# [What is expected]
The result should be a full, exact repeat of the entries, free of pictures.

# [Provided data]
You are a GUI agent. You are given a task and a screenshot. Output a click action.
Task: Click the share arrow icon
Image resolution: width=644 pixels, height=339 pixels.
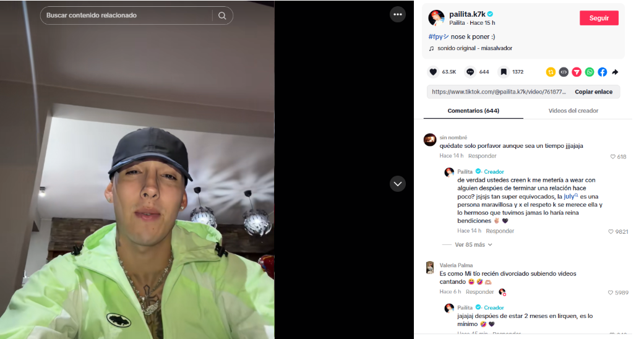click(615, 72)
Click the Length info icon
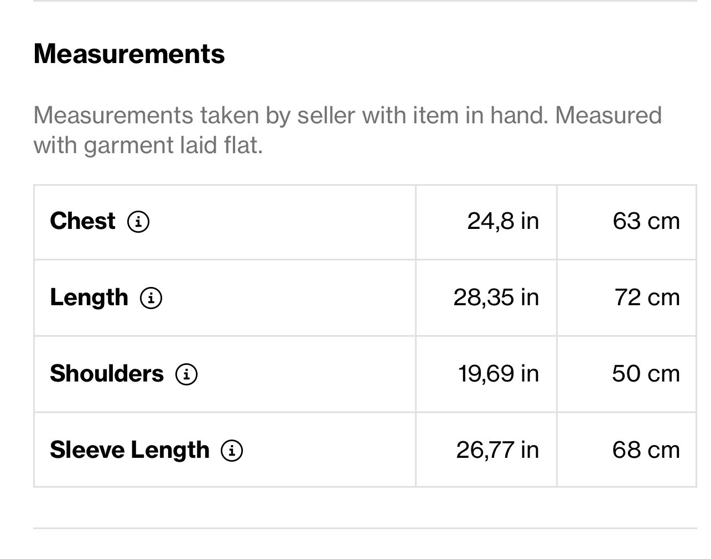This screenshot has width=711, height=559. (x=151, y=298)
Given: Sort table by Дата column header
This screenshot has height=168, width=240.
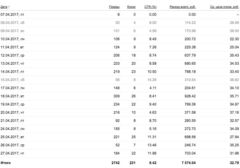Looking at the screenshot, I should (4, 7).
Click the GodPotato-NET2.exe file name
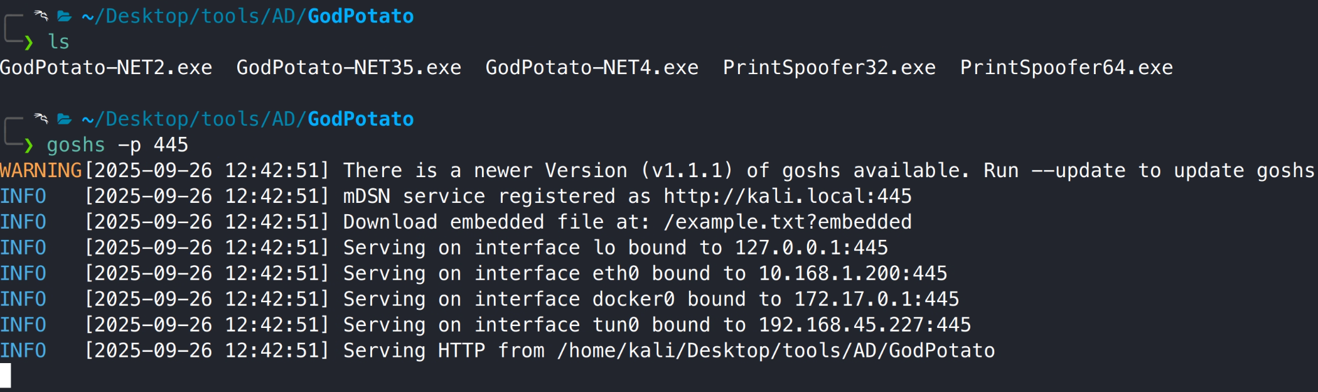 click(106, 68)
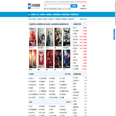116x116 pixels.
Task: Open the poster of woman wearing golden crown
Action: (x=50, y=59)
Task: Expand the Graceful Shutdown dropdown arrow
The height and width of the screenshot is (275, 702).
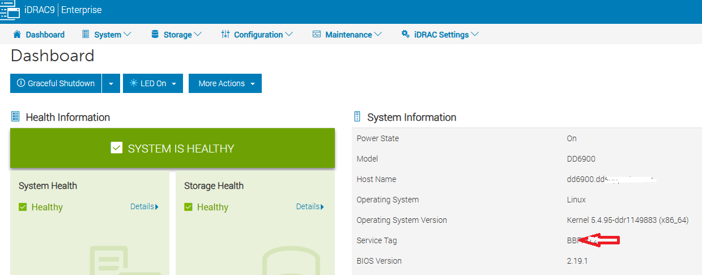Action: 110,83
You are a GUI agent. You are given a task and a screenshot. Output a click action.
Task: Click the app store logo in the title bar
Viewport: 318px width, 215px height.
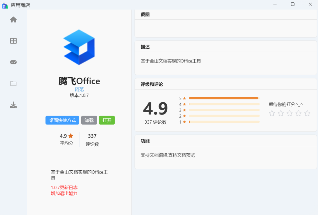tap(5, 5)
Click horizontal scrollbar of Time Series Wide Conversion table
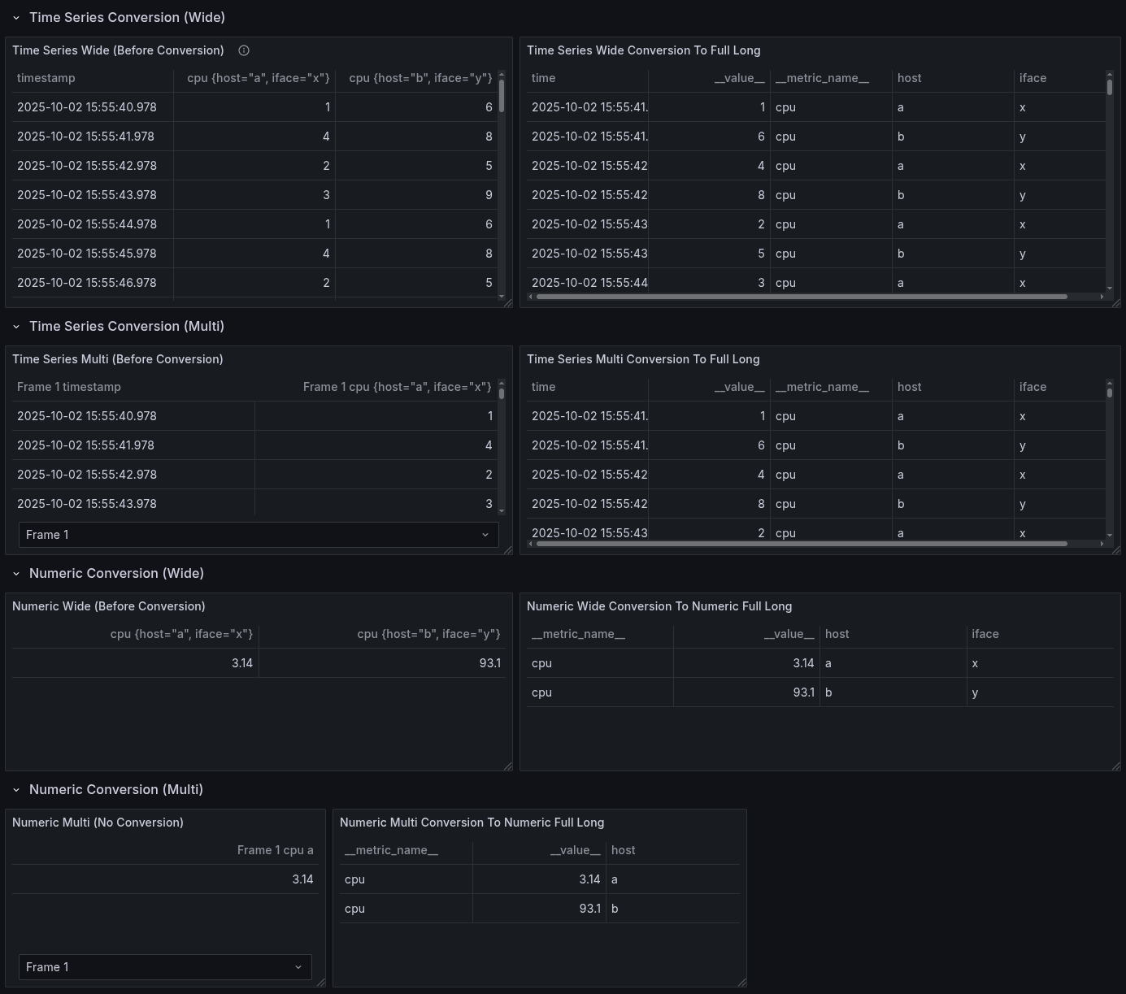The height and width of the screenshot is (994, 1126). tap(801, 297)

# [Exercise result]
You are a GUI agent. You are given a task and a screenshot. Output a click action.
Task: Click the share arrow icon
Image resolution: width=644 pixels, height=339 pixels.
click(615, 72)
Click the Length info icon
This screenshot has width=711, height=559. (x=151, y=298)
Given: Sort table by Дата column header
This screenshot has height=168, width=240.
Looking at the screenshot, I should (4, 7).
Click the GodPotato-NET2.exe file name
 click(106, 68)
116x116 pixels.
Task: Open the poster of woman wearing golden crown
Action: (x=50, y=59)
Task: Expand the Graceful Shutdown dropdown arrow
The height and width of the screenshot is (275, 702).
Action: 110,83
You are a GUI agent. You are given a task and a screenshot. Output a click action.
Task: Click the app store logo in the title bar
Viewport: 318px width, 215px height.
tap(5, 5)
Click horizontal scrollbar of Time Series Wide Conversion table
The height and width of the screenshot is (994, 1126). tap(801, 297)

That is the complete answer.